Beberapa ahli hukum mengatakan bahwa kemunduran serikat pekerja dalam kasus ini akan membuat pekerja enggan mogok dengan membuat serikat pekerja berpotensi bertanggung jawab atas kerugian yang dialami majikan selama penghentian kerja.
“Ini pasti akan mengarah pada tuntutan hukum yang lebih mahal untuk diselesaikan terhadap serikat pekerja,” kata Charlotte Garden, seorang profesor hukum di University of Minnesota yang merupakan penulis laporan singkat yang mendukung serikat pekerja. Profesor Garden memang mencatat, bagaimanapun, bahwa keputusan itu kurang menjangkau jauh dalam aktivitas pemogokan yang mengecilkan hati daripada yang seharusnya.
Yang lain berpendapat bahwa keputusan itu diperlukan untuk mencegah pekerja dari sengaja merusak properti majikan, suatu tindakan yang tidak dilindungi oleh undang-undang perburuhan federal, dan bahwa hak mogok tidak terancam oleh pembatasan tersebut.
“Kerugian dari penghancuran properti yang disengaja tidak melekat pada tindakan pemogokan,” kata Michael O’Neill dari Landmark Legal Foundation, sebuah kelompok advokasi hukum konservatif yang mengajukan laporan singkat dalam kasus tersebut. Akibatnya, Mr O’Neill mengatakan, hukum tidak melindungi pekerja atau serikat dari tanggung jawab atas kerusakan tersebut.

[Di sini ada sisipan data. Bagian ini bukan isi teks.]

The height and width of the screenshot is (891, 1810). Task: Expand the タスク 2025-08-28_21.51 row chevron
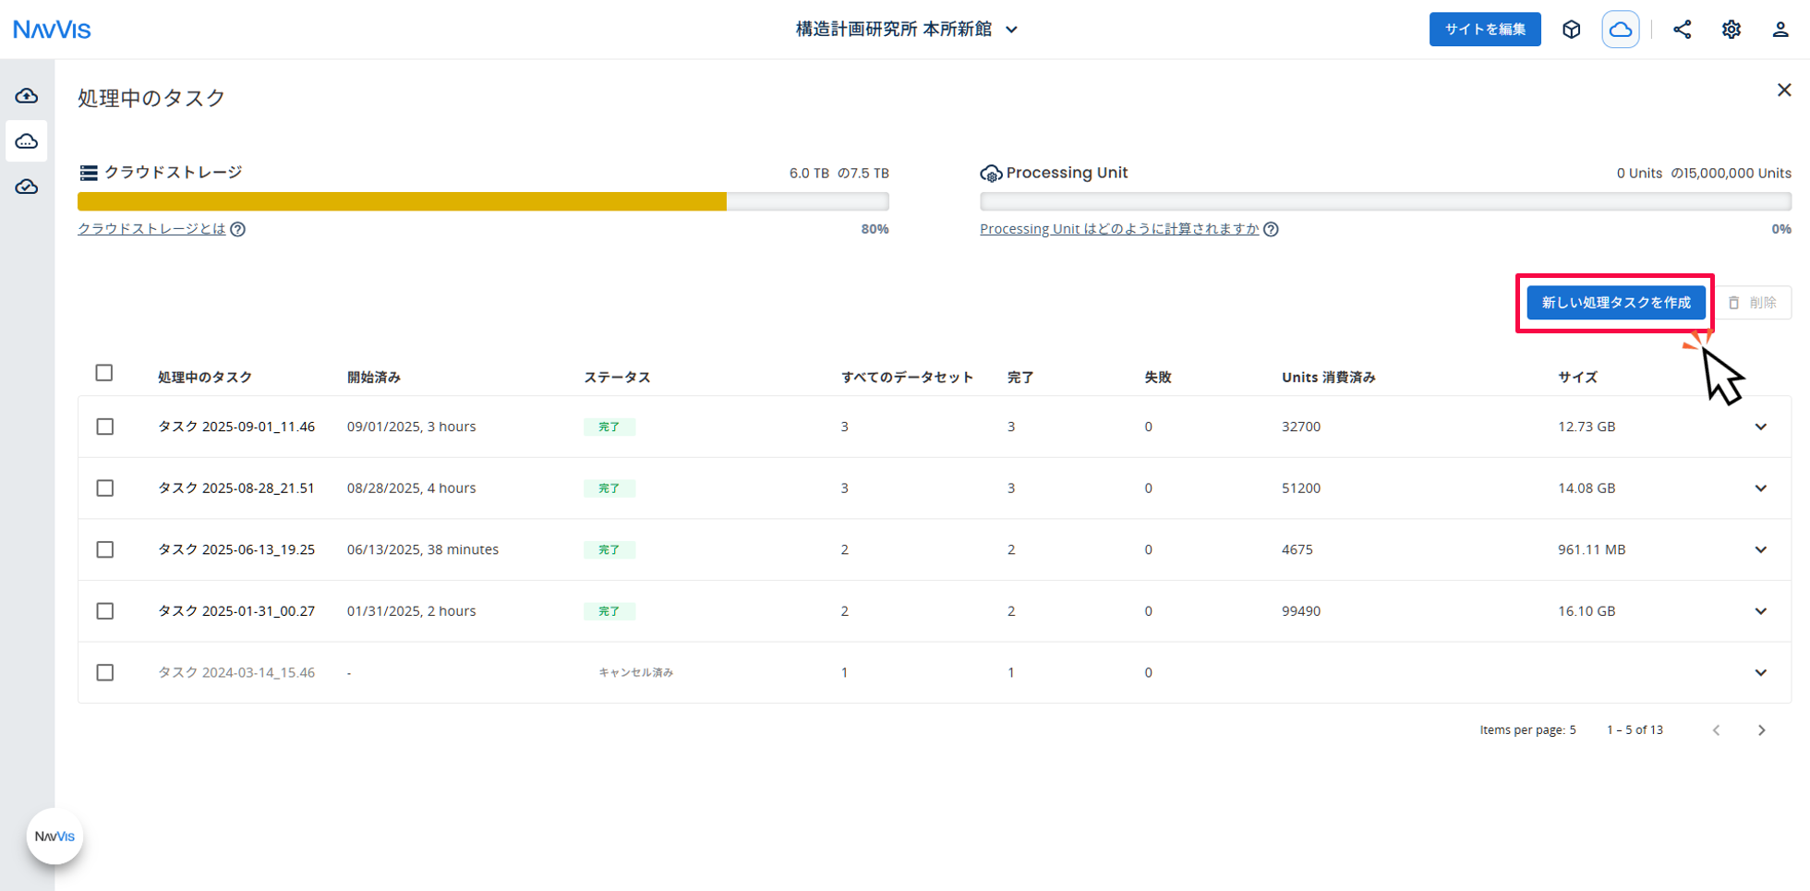click(1761, 488)
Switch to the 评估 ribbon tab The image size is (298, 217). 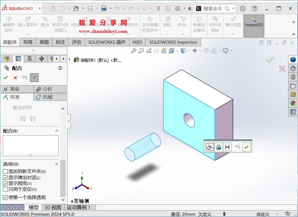(76, 42)
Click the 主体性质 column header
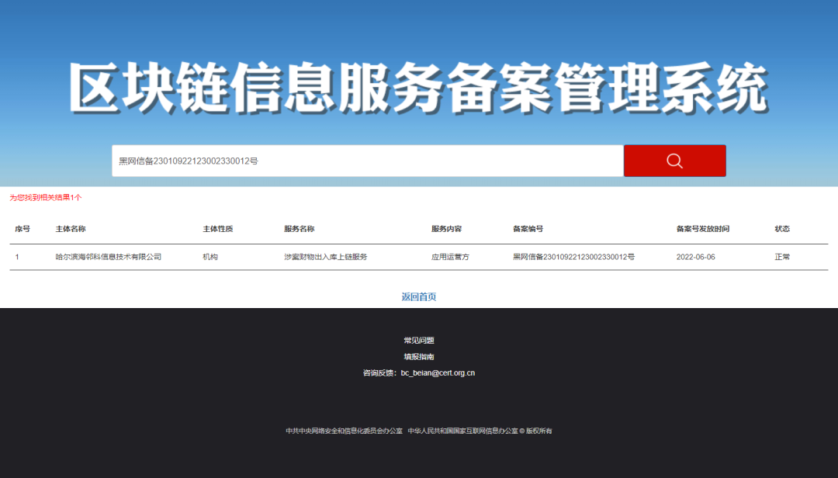This screenshot has width=838, height=478. click(218, 229)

Kasus, Glacier Northwest v. International Brotherhood of Teamsters, No. 21-1449, melibatkan karyawan yang berserikat dari perusahaan pencampur dan penuangan beton yang keluar dari pekerjaan selama negosiasi kontrak, meninggalkan beton basah di truk mereka. Majikan berdalih bahwa ia menderita kerugian moneter yang besar karena beton yang ditinggalkan tidak dapat digunakan.
Serikat pekerja berpendapat bahwa diperlukan langkah-langkah yang masuk akal untuk menghindari perusakan properti majikan, seperti yang diwajibkan oleh undang-undang federal, karena pekerja tetap menjalankan truk mereka saat mereka keluar dari pekerjaan. Itu memungkinkan perusahaan untuk membuang beton tanpa merusak truk. Serikat pekerja mengatakan beton yang hilang merupakan pembusukan produk, yang biasanya tidak dimintai pertanggungjawaban oleh serikat pekerja.
Yang dipermasalahkan adalah dua pertanyaan kunci. Yang pertama adalah prosedural: apakah kasus tersebut harus diizinkan untuk dibawa ke pengadilan negara, seperti yang umumnya disukai oleh pemberi kerja. Alternatifnya adalah pengadilan negara bagian — dalam hal ini, Washington — harus menyingkir demi mendukung Dewan Hubungan Perburuhan Nasional, badan federal yang bertanggung jawab untuk menyelesaikan perselisihan perburuhan.
Pertanyaan kedua adalah kerusakan ekonomi apa yang dapat diterima selama pemogokan, dan apa yang dianggap sebagai perusakan properti atau peralatan, yang tidak dilindungi oleh undang-undang perburuhan federal.
Kedua masalah ini terkait karena di bawah preseden hukum, dewan tenaga kerja seharusnya menyikut pengadilan negara bagian ketika aktivitas pemogokan setidaknya “bisa dibilang dilindungi” oleh undang-undang federal.
Mahkamah Agung memutuskan bahwa tindakan serikat pekerja selama pemogokan tidak dapat diproteksi karena pembusukan produk bukan semata-mata akibat tidak langsung dari pemogokan. Sebaliknya, “pengemudi mendorong pembuatan produk yang mudah rusak” dan kemudian menunggu sampai beton berada di dalam truk sebelum keluar dari pekerjaan.
“Dengan melakukan itu, mereka tidak hanya menghancurkan beton tetapi juga membahayakan truk Glacier,” kata pendapat mayoritas. Itu mengirim kasus kembali ke pengadilan Negara Bagian Washington untuk litigasi.
Keputusan tersebut, yang dapat menyebabkan serikat pekerja mempertimbangkan kembali pemogokan atau mengambil pendekatan yang lebih hati-hati ketika produk yang mudah rusak dapat dirugikan, mengikuti serangkaian keputusan yang tampaknya mengurangi kekuatan serikat pekerja dan pekerja.
Pengadilan memerintah pada tahun 2018 bahwa perusahaan dapat melarang pekerja untuk secara kolektif mengajukan tindakan hukum terhadap majikan mereka, meskipun Undang-Undang Hubungan Perburuhan Nasional melindungi hak pekerja untuk terlibat dalam apa yang disebut kegiatan bersama.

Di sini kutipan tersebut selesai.